Click-target data:
■ ■ ■ ■ ■ ■ ■
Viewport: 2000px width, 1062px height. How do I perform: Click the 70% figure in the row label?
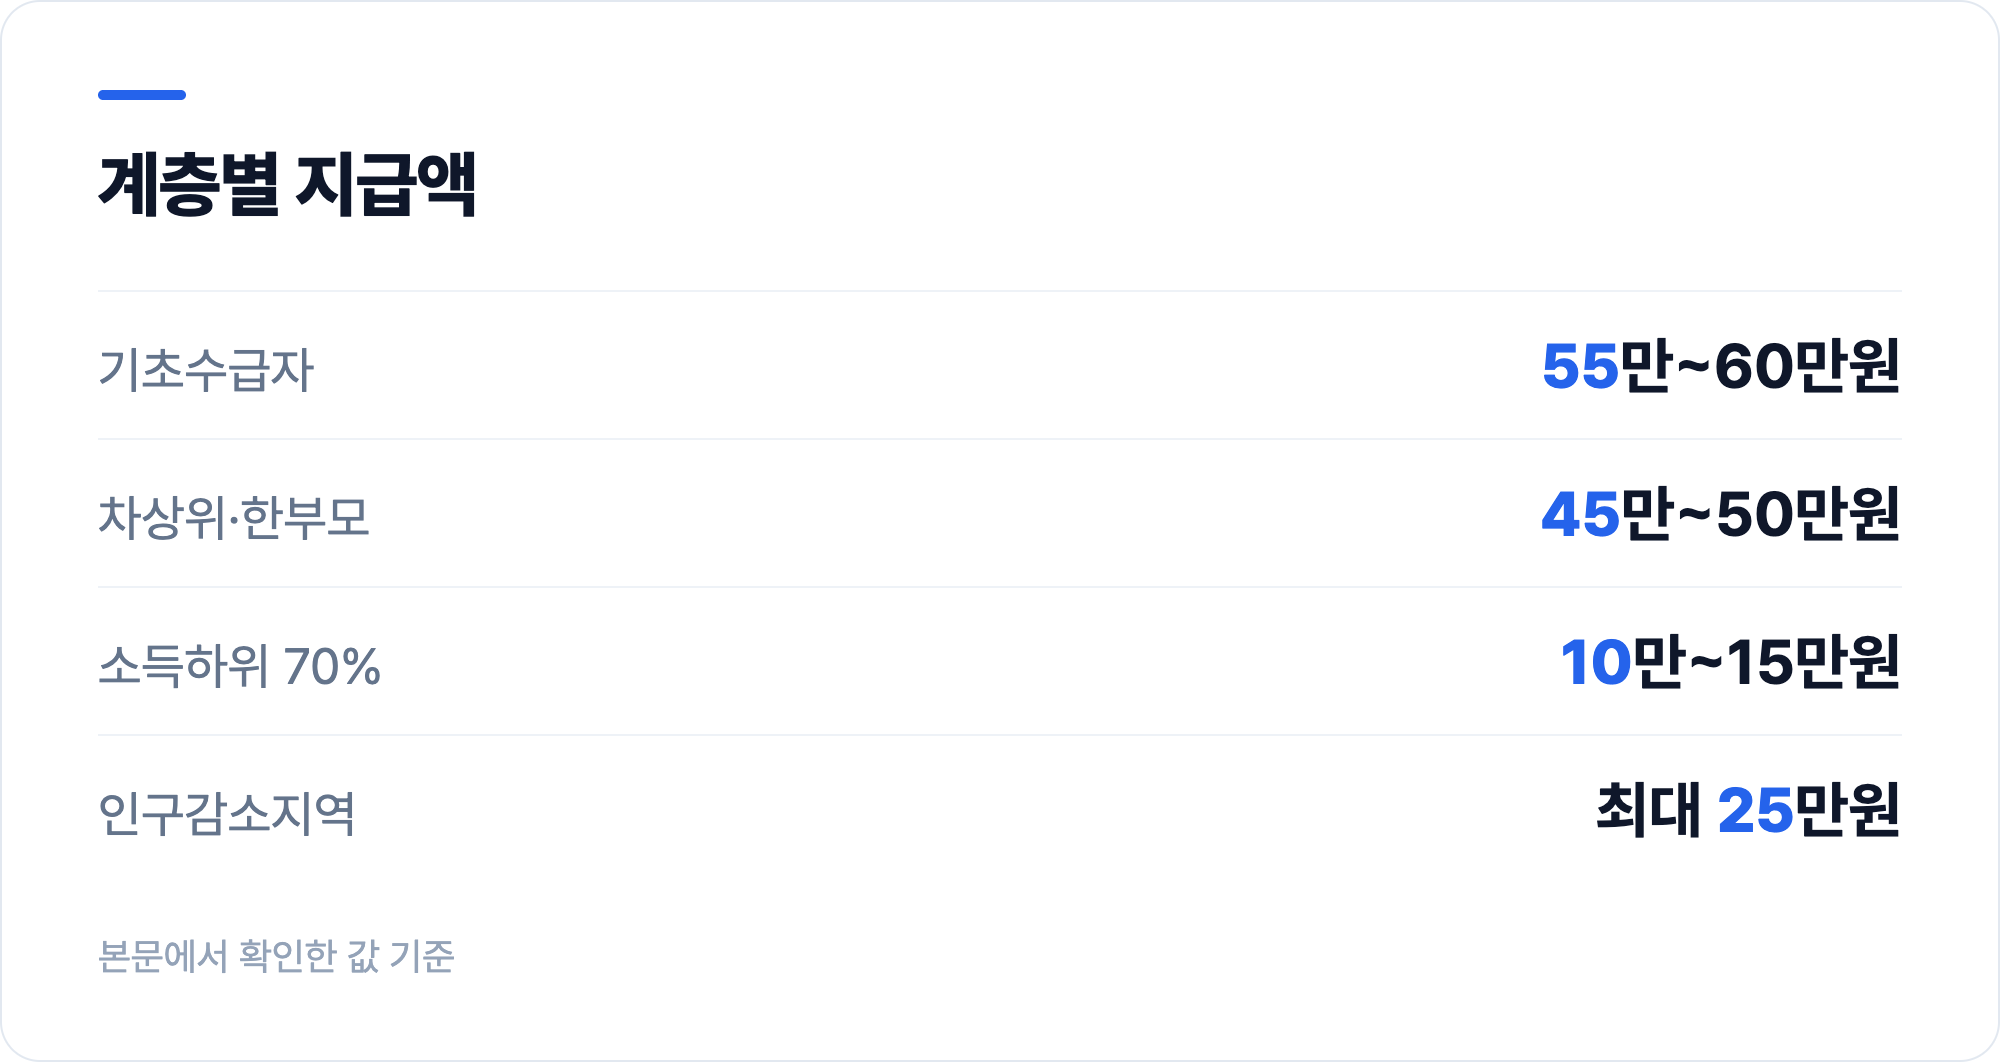[332, 667]
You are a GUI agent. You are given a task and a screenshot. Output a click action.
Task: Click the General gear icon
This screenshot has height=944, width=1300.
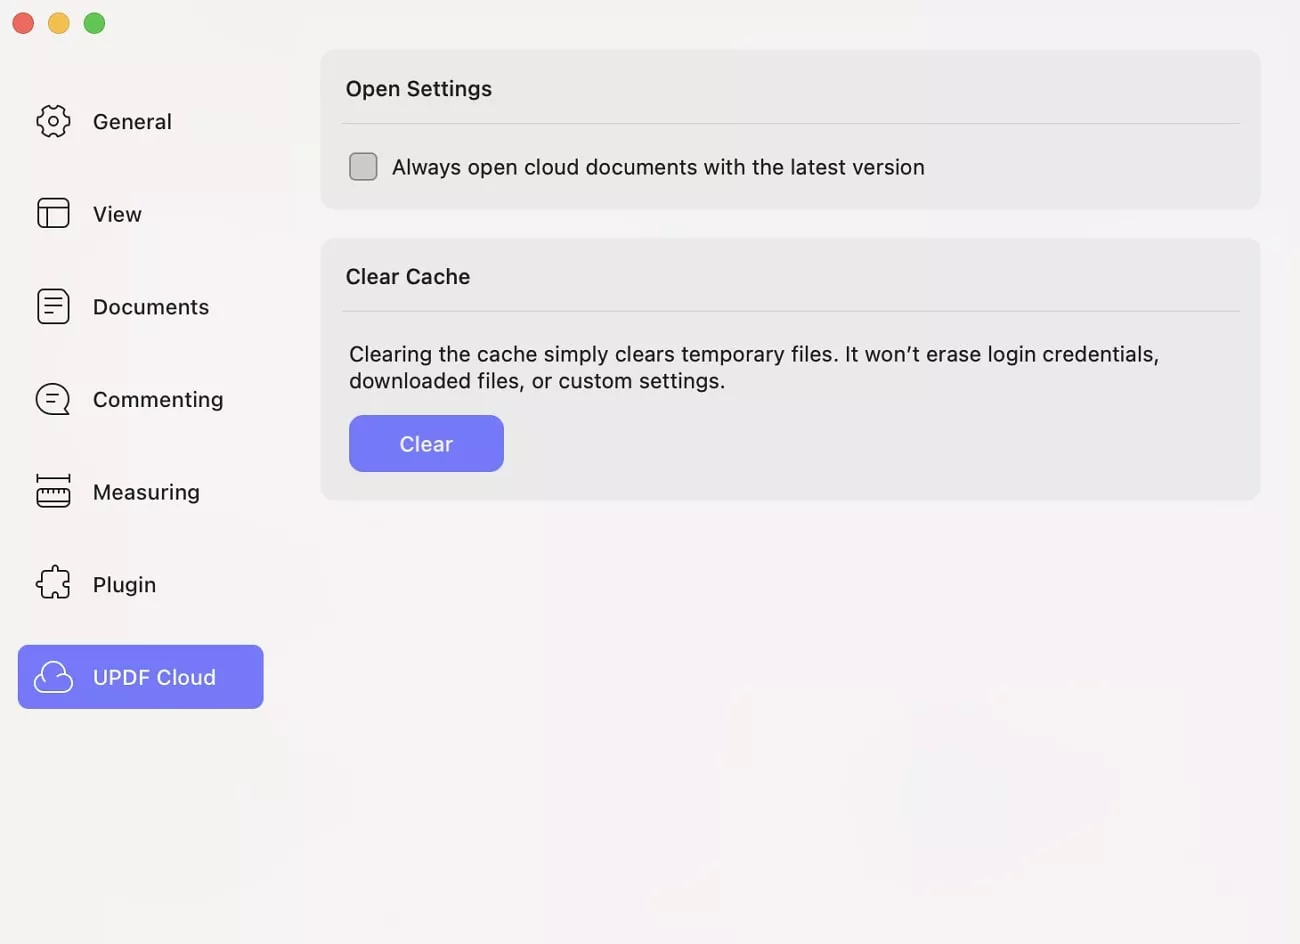pos(53,121)
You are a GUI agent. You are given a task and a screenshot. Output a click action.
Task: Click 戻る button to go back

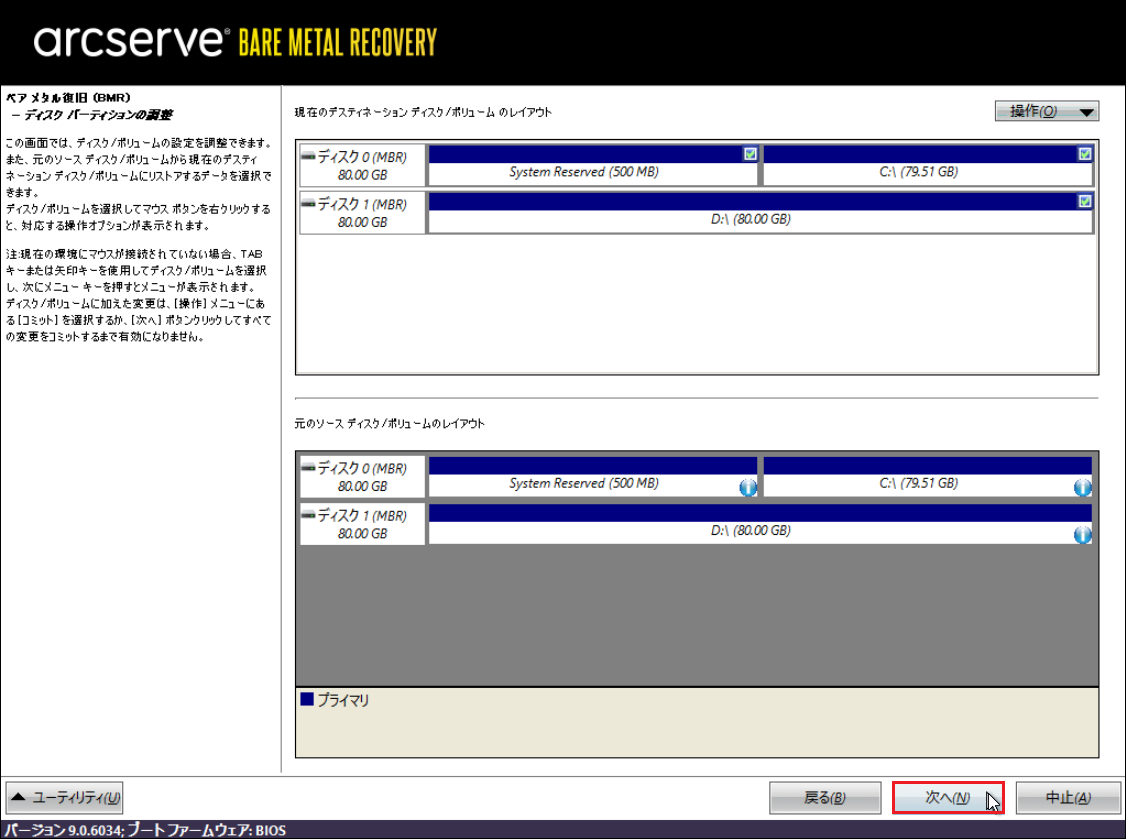coord(824,797)
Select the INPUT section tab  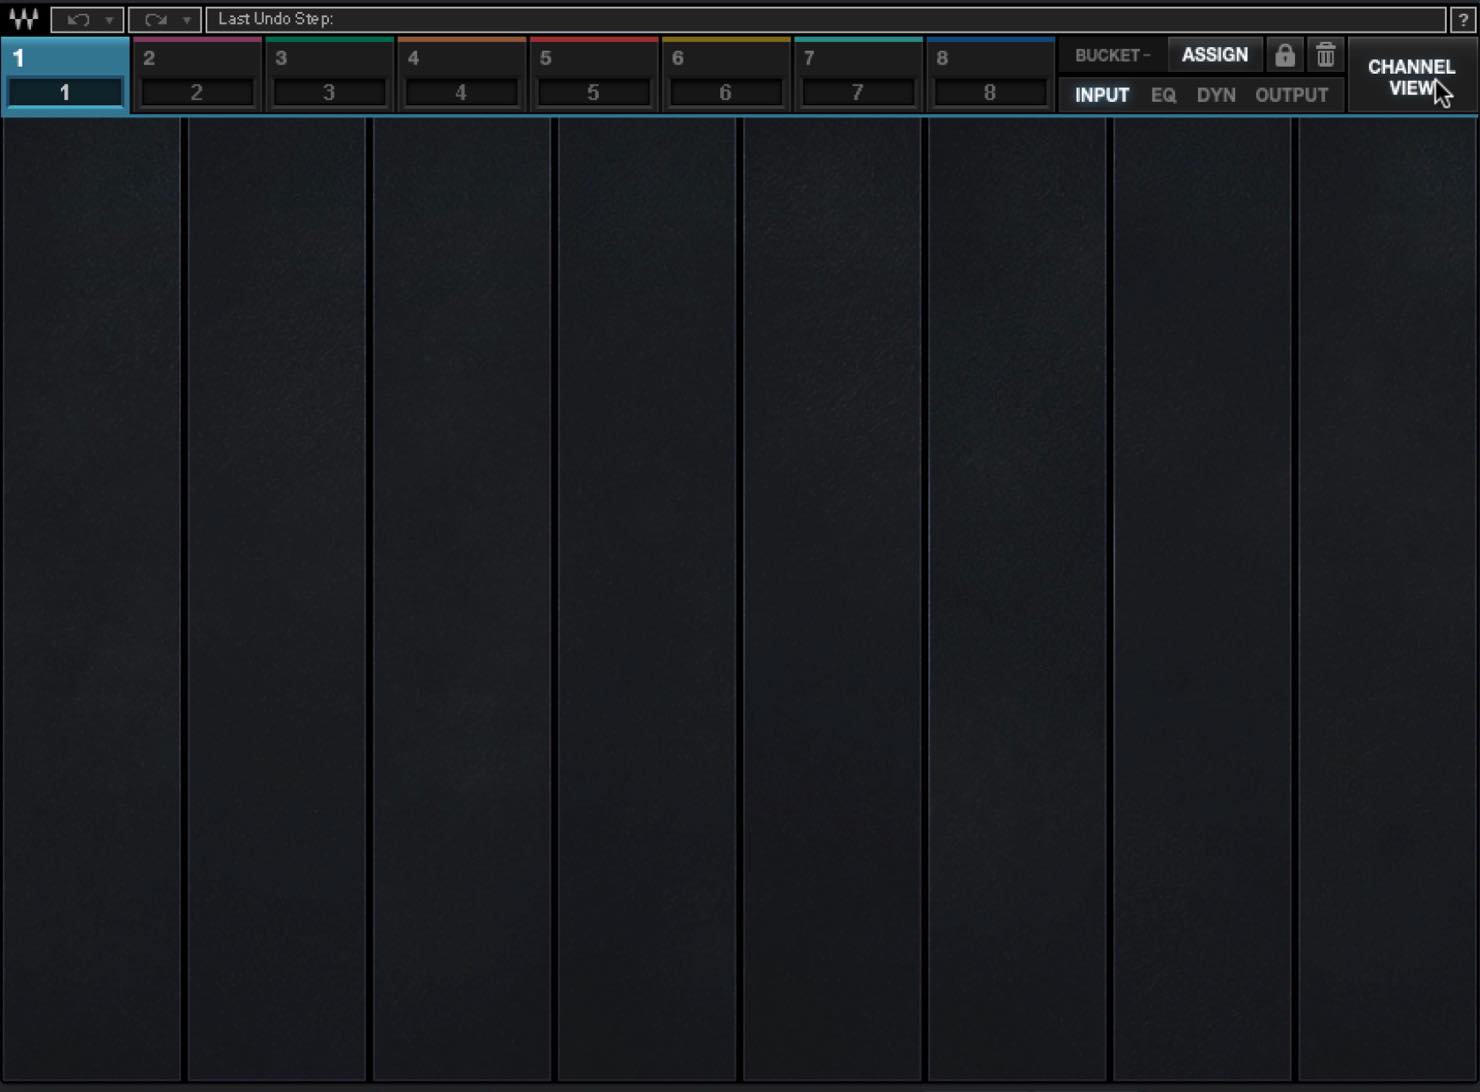(1102, 95)
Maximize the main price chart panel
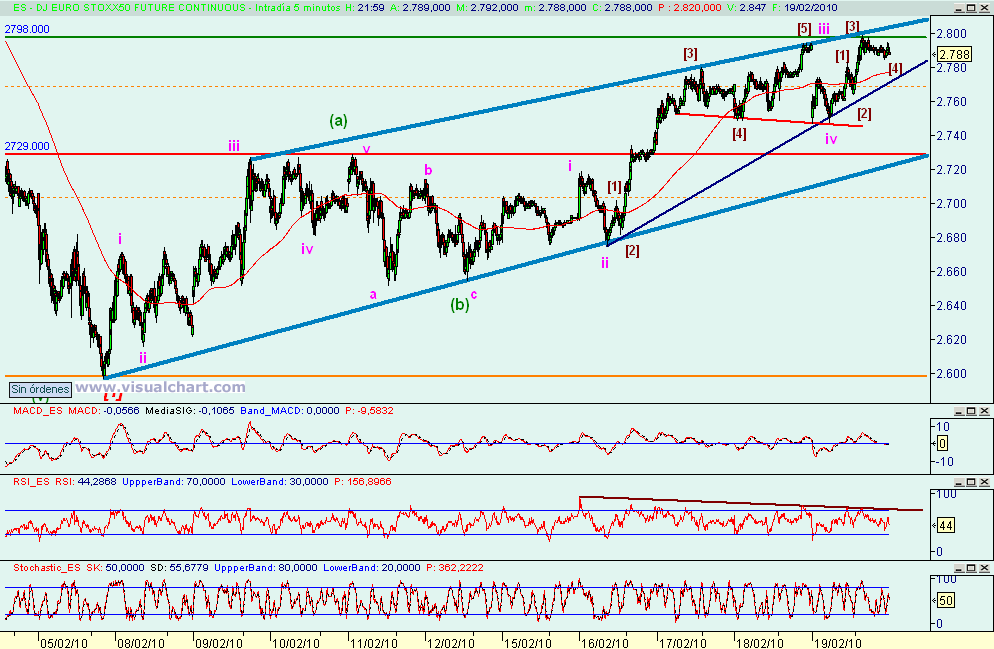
■ ■ ■ ■ ■ ■ ■
AIM:
Return each line from the rows above that contains the string "height".

SOLUTION:
Viewport: 2000px width, 1062px height. How do I perform: Click the 70% figure in the row label?
This screenshot has height=944, width=1300.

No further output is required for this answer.